Are the logarithms in number theory natural?
I find the frequent emergence of logarithms and even nested logarithms in number theory, especially the prime number counting business, somewhat unsettling. What is the reason for them?
Has it maybe to do with the series expansion of the logarithm? Or is there something inherently exponential in any of the relevant number distributions, like in complexity theory or combinatorical problems? I think maybe in how you can construct bigger integers out of smaller ones.
Solution 1:
If you are asking, why do you find it unsettling that logarithms occur in Number Theory, I'm afraid you will have to ask a psychiatrist.

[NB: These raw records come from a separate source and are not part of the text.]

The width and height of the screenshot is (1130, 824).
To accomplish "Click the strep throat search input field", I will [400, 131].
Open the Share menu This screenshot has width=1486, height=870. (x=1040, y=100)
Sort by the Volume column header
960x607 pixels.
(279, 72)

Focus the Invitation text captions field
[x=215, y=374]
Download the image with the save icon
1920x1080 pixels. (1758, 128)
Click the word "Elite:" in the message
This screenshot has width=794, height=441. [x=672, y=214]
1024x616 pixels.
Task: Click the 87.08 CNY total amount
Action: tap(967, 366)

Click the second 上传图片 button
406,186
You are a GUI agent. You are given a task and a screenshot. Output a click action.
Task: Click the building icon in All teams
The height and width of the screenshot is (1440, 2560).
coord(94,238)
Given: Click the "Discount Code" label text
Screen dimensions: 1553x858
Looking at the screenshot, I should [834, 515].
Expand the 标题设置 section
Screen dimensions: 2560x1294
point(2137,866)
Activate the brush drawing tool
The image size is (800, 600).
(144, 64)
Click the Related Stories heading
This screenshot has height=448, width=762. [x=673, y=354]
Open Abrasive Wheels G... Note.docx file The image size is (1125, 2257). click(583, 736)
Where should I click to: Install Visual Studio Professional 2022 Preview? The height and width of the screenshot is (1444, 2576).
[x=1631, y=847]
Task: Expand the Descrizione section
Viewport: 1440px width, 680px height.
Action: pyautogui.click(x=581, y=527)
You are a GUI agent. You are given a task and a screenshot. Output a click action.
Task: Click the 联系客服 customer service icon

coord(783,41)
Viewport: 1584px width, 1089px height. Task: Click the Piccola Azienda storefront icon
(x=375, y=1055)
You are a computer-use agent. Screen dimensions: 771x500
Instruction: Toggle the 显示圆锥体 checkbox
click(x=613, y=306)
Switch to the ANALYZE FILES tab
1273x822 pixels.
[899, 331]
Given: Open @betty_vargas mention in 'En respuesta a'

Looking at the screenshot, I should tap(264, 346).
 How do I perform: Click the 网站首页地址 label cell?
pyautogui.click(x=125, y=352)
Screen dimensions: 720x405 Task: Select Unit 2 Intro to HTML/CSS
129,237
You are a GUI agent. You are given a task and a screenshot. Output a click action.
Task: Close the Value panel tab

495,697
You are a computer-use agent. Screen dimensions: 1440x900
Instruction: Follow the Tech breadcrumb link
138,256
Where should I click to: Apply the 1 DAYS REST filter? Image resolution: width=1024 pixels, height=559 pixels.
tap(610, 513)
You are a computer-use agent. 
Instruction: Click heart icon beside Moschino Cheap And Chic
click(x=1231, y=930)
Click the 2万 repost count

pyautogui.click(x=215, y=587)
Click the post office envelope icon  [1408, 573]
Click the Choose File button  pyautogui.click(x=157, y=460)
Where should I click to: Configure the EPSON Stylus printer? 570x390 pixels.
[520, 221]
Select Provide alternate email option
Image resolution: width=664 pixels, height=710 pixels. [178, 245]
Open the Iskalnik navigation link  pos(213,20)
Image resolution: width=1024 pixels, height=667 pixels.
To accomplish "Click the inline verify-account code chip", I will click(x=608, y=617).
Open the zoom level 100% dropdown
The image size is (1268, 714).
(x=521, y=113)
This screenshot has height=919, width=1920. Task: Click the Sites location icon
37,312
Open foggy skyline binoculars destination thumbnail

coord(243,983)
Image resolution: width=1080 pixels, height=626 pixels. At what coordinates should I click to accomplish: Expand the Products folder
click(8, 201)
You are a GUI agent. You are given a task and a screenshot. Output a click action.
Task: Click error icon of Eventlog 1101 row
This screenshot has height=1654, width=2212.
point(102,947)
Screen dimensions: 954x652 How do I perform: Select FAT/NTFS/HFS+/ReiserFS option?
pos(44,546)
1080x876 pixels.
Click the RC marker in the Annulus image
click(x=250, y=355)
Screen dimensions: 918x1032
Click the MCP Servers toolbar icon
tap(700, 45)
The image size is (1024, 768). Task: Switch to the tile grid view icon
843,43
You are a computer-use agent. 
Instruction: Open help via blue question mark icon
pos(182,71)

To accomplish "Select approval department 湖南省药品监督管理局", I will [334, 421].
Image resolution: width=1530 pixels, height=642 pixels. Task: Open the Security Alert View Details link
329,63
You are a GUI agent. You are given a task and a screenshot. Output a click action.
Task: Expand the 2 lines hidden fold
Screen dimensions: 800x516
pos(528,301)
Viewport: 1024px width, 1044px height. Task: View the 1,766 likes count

If you are asking, why are there logarithms in Number Theory, consider the following naive effort to find the number of primes up to $N$:
There are $N$ integers up to $N$; $(1/2)N$ odd integers up to $N$; $(1/2)(2/3)N$ are prime to 2 and 3; $(1/2)(2/3)(4/5)N$ are prime to 2, 3, and 5; and so on. Continue this reasoning up to the largest prime $p$ not exceeding $\sqrt N$, and what's left should be the primes between $\sqrt N$ and $N$. So you have to estimate $(1/2)(2/3)(4/5)\cdots((p-1)/p)$, and in the limit as $N\to\infty$, that product looks something like $1/\log N$ (but not exactly - the naive argument needs a fair bit of sophisticated tweaking). It's the limiting process that lets logarithms into the mix.
Solution 2:
One reason that it occurs in analytic number theory has to do with the Riemann zeta function:
$$\zeta(s) = \displaystyle\sum_{n=1}^{\infty} \frac{1}{n^s},$$
where $s = \sigma + it$ is a complex number complex number, and for reasons of convergence, we require that $\sigma > 1$. It turns out that due to an argument by Euler, we have
$$\zeta(s) = \displaystyle\sum_{n=1}^{\infty} \frac{1}{n^s} = \displaystyle\prod_p \frac{1}{1-p^{-s}}.$$
(where the $\displaystyle\prod_p$ operation indicates taking a product over all prime numbers $p$ and $\displaystyle\sum_p$ indicates taking a sum over all primes $p$). Big products like that aren't as easy to use and manipulate as sums, so mathematicians will do just about anything to turn a product into a sum to make it easier to work with. You probably know these three facts about logarithms:
i) $\log(ab) = \log(a)+\log(b)$,
ii) $\log{\frac{a}{b}}=\log(a)-\log(b)$, and
iii) $\log(1)=0$.
We can exploit those three rules after taking a logarithm of both sides of the above equation and we get the following:
$$\begin{array}{ll} \log(\zeta(s)) &= \log \left( \displaystyle\prod_p \frac{1}{1-p^{-s}} \right) \\ &= \displaystyle\sum_p \log \left(\frac{1}{1-p^{-s}} \right) \\ &= \displaystyle\sum_p \left[ \log(1) - \log({1-p^{-s}}) \right] \\ &= -\displaystyle\sum_p \log({1-p^{-s}}). \end{array}$$
Without going into too much detail, after you get to this point, you apply a standard operation from calculus called a "derivative" which you then scrutinize with analysis.
This general technique of investigation leads directly to proving the prime number theorem, which says
$$\displaystyle\lim_{x \rightarrow \infty} \frac{\pi(x)}{\frac{x}{\log(x)}} = 1,$$
which can be stated roughly in English as "as you go farther down the number line, calculating $\frac{n}{\log(n)}$ will give you a pretty good estimate of how many primes there are up to that point".